За ошибки «людей в черном», как за глаза называли танкистов за их внешний вид и постоянную, просто трубочистную чумазость, опять пришлось расплачиваться пехоте. На следующий день после этой неудавшейся танковой эскапады пришел приказ танк отбить и отбуксировать любой ценой. Для чего привлекались изрядные силы в составе двух усиленных рот – стрелковой и саперной, и взвода средних танков Т-28.
С учетом того, что за ходом боевых испытаний «секретных» танков следило самое высокое, обеспокоенное сейчас руководство, подчиненные всех рангов покоя не знали.
Степан не успел перекусить после проверки катушки, как ему приказали взять мотоцикл и быстрее ехать на батарею, чтобы передать пакет с приказом лично в руки комбату. Степан на гражданке имел лихой опыт мотогонок, поэтому быстро донесся до артпозиций на своем «Попробуй Меня Заведи» – ПМЗ-А-750 с коляской. Комбат принял пакет и, взглянув на посыльного недовольным невыспавшимся взглядом, разорался на ровном месте о нестроевом виде и недостаточно чётком отдании чести при приветствии старшего по званию. Затем он схватил Степана за рукав и отволок вглубь командирской землянки, где за ширмой сидел несчастный радист Юрка Шанский у раскуроченных коробов радиостанций.
– Раз связист, то чини, – гаркнул в ухо Степану раскрасневшийся комбат. – Не починишь, под трибунал пойдешь, вместе с этим…

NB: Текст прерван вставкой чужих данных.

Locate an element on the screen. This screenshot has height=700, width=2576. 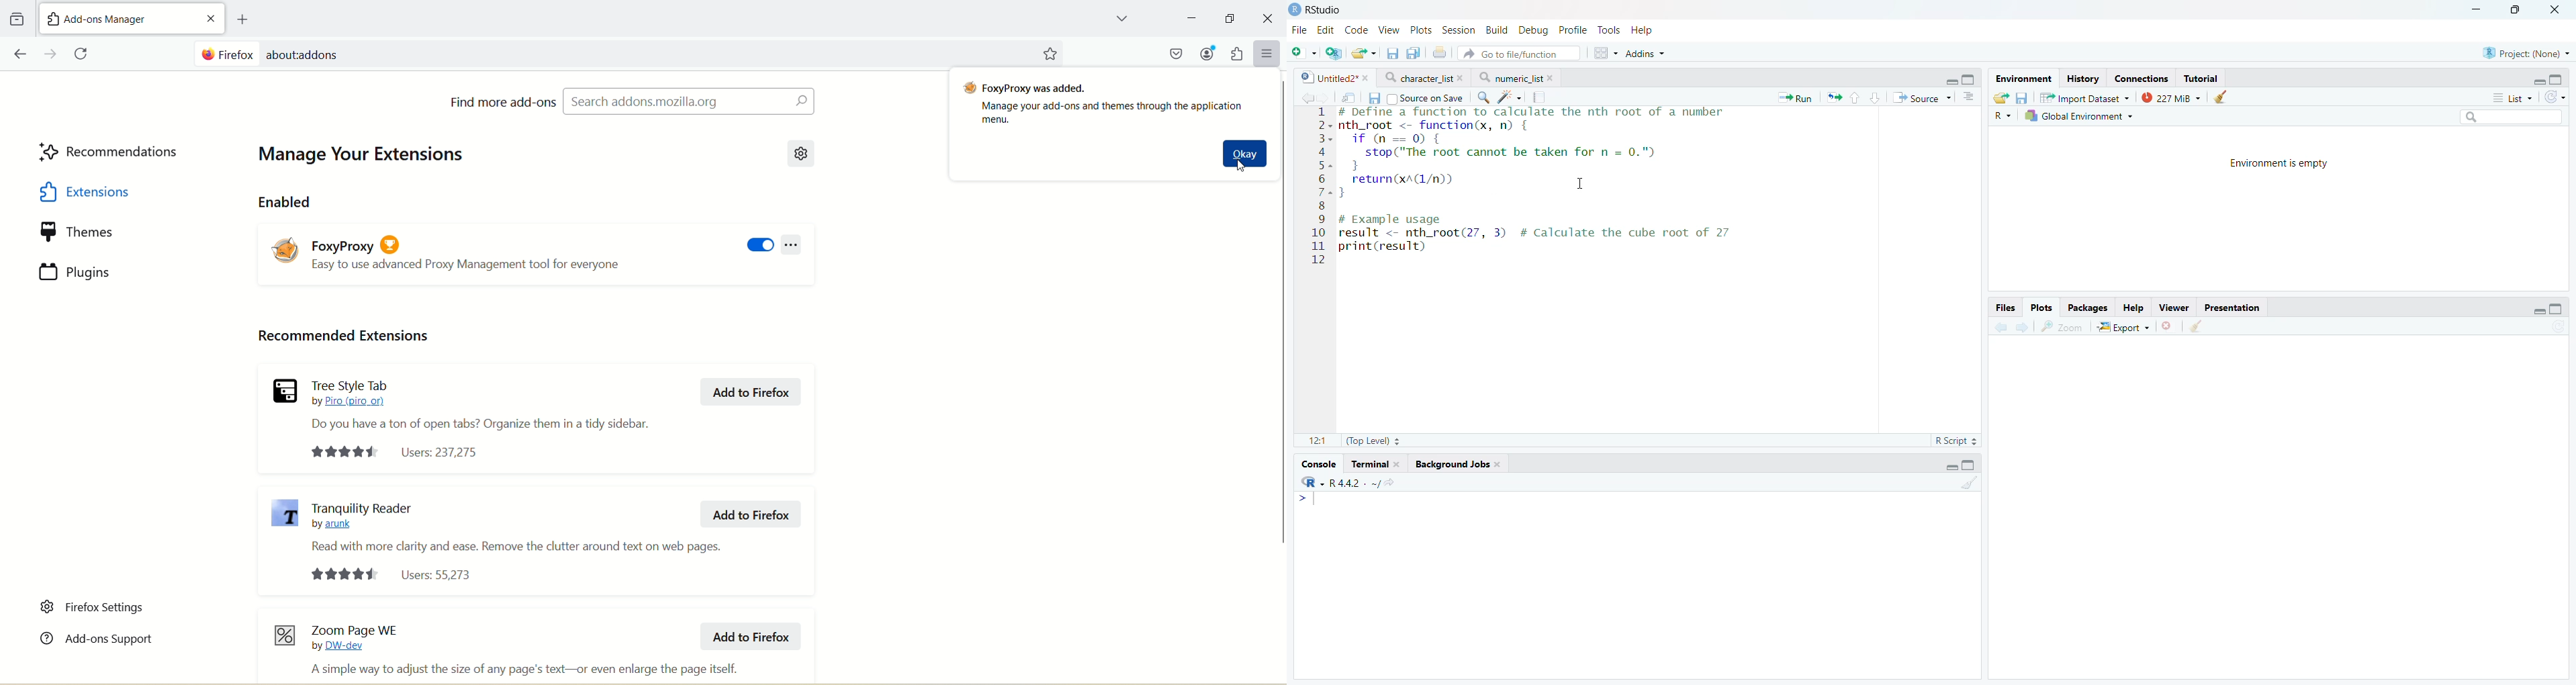
Enabled is located at coordinates (286, 201).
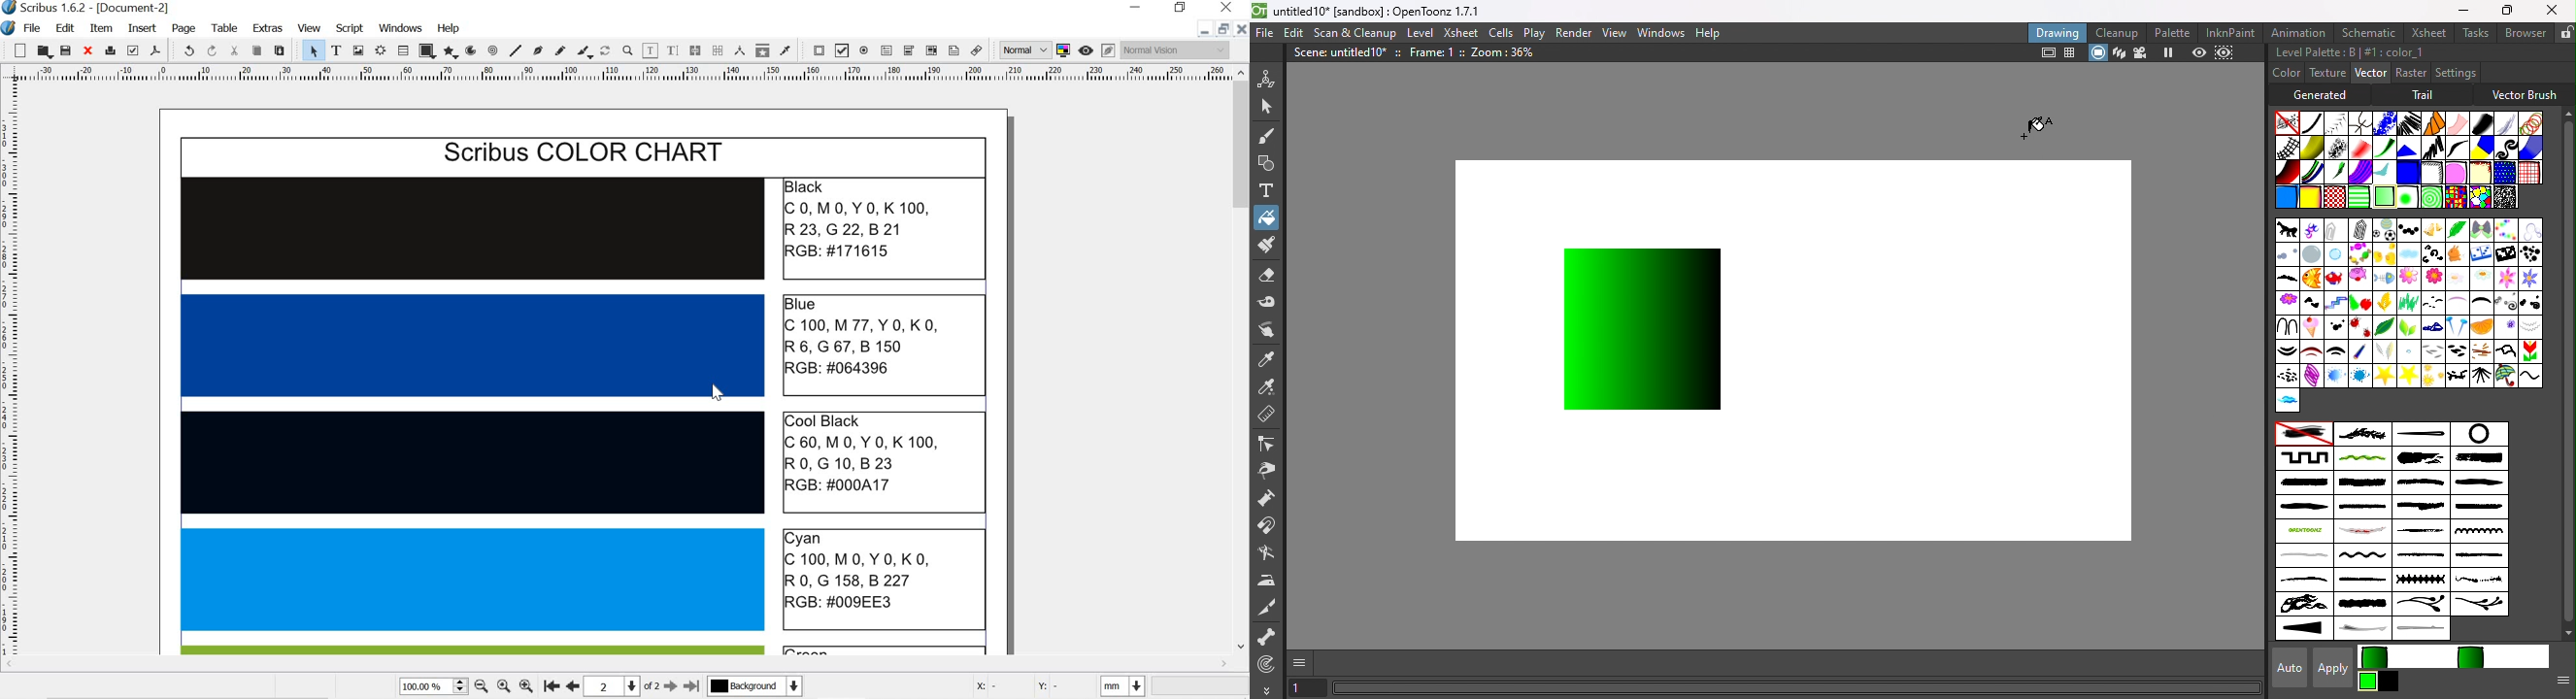  What do you see at coordinates (886, 579) in the screenshot?
I see `Cyan C100,M0,Y0,K0, R 0, G 158, B 227 RGB: #009EE3` at bounding box center [886, 579].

– Товарищ капитан! Ну нет запасных ламп на нашем складе, я в корпусной отправил требование, но машину на дороге белофинны сожгли… – попытался, оправдываясь, встать со своего места Юрка.
– Молчать! Обоих теперь как диверсантов по суд отдам! Нет! Я вас лично расстреляю перед строем. – Капитан демонстративно цапнул темную кобуру с ТТ, висящей на его боку.
От возможного расстрела парней спас зашедший в землянку батальонный комиссар. Степан непроизвольно отметил разницу между вошедшим и комбатом. В отличие от пехотно-серого капитана, комиссар форсил в белом полушубке, и даже личное оружие, наган – и тот находился в светло-желтой кобуре.
– Виктор Геннадьевич! Надо поговорить. О…
– Не здесь товарищ Чости! – Тут же встрепенулся комбат. – Пройдемте к орудию еще раз. Еще раз надо осмотреть.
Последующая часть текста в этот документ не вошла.